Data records

****************************************

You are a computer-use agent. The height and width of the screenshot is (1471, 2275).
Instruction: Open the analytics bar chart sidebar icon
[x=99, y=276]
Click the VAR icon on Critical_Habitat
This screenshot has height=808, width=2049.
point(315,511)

****************************************

◆ **ACTIVITY**:
Repeat the data word for word. Leave nothing out.

◆ **SOLUTION FOR THIS TASK**:
You are a computer-use agent. The height and width of the screenshot is (1471, 2275).
Instruction: Open the analytics bar chart sidebar icon
[x=99, y=276]
Click the VAR icon on Critical_Habitat
This screenshot has height=808, width=2049.
point(315,511)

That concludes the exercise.